[Items from a dataset]
□ □ □ □ □

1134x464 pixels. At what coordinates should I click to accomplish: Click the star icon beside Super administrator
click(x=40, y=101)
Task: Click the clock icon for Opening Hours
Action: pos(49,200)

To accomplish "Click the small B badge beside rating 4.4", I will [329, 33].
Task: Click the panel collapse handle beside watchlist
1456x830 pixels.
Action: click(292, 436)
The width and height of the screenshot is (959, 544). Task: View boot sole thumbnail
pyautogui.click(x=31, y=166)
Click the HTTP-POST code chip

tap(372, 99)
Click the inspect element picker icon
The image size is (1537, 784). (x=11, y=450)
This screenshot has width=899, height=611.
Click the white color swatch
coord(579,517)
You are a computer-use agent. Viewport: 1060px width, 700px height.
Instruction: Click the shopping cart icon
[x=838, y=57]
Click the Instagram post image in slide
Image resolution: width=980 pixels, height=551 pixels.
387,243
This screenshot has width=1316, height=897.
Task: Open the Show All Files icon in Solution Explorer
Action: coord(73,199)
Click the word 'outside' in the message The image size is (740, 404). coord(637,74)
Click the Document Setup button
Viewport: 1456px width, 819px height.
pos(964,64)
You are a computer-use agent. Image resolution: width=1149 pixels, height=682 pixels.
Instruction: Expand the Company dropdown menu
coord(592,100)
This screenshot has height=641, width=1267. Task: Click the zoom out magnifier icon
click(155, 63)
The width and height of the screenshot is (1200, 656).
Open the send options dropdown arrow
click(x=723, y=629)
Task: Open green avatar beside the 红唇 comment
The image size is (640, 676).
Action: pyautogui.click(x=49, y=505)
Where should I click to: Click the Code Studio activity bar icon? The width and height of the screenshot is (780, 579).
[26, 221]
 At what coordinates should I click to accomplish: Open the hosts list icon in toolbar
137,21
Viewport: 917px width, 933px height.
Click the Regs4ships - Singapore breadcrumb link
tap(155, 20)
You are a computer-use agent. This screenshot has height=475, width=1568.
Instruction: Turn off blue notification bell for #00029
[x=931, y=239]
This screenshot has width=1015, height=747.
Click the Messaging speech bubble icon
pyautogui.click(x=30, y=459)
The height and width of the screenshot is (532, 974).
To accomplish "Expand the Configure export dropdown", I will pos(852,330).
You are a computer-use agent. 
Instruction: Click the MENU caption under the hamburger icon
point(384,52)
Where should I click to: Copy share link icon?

□ □ □ □ □

Give the entries again, every one of them exactly.

1134x464 pixels. At what coordinates should I click to accomplish: Click the star icon beside Super administrator
click(x=40, y=101)
Task: Click the clock icon for Opening Hours
Action: pos(49,200)

To accomplish "Click the small B badge beside rating 4.4", I will [329, 33].
Task: Click the panel collapse handle beside watchlist
1456x830 pixels.
Action: click(292, 436)
The width and height of the screenshot is (959, 544). Task: View boot sole thumbnail
pyautogui.click(x=31, y=166)
Click the HTTP-POST code chip

tap(372, 99)
Click the inspect element picker icon
The image size is (1537, 784). (x=11, y=450)
This screenshot has width=899, height=611.
Click the white color swatch
coord(579,517)
You are a computer-use agent. Viewport: 1060px width, 700px height.
Instruction: Click the shopping cart icon
[x=838, y=57]
Click the Instagram post image in slide
Image resolution: width=980 pixels, height=551 pixels.
387,243
This screenshot has width=1316, height=897.
Task: Open the Show All Files icon in Solution Explorer
Action: coord(73,199)
Click the word 'outside' in the message The image size is (740, 404). coord(637,74)
Click the Document Setup button
Viewport: 1456px width, 819px height.
pos(964,64)
You are a computer-use agent. Image resolution: width=1149 pixels, height=682 pixels.
Instruction: Expand the Company dropdown menu
coord(592,100)
This screenshot has height=641, width=1267. Task: Click the zoom out magnifier icon
click(155, 63)
The width and height of the screenshot is (1200, 656).
Open the send options dropdown arrow
click(x=723, y=629)
Task: Open green avatar beside the 红唇 comment
The image size is (640, 676).
Action: pyautogui.click(x=49, y=505)
Where should I click to: Click the Code Studio activity bar icon? The width and height of the screenshot is (780, 579).
[26, 221]
 At what coordinates should I click to accomplish: Open the hosts list icon in toolbar
137,21
Viewport: 917px width, 933px height.
Click the Regs4ships - Singapore breadcrumb link
tap(155, 20)
You are a computer-use agent. This screenshot has height=475, width=1568.
Instruction: Turn off blue notification bell for #00029
[x=931, y=239]
This screenshot has width=1015, height=747.
Click the Messaging speech bubble icon
pyautogui.click(x=30, y=459)
The height and width of the screenshot is (532, 974).
To accomplish "Expand the Configure export dropdown", I will pos(852,330).
You are a computer-use agent. 
Instruction: Click the MENU caption under the hamburger icon
point(384,52)
Where should I click to: Copy share link icon?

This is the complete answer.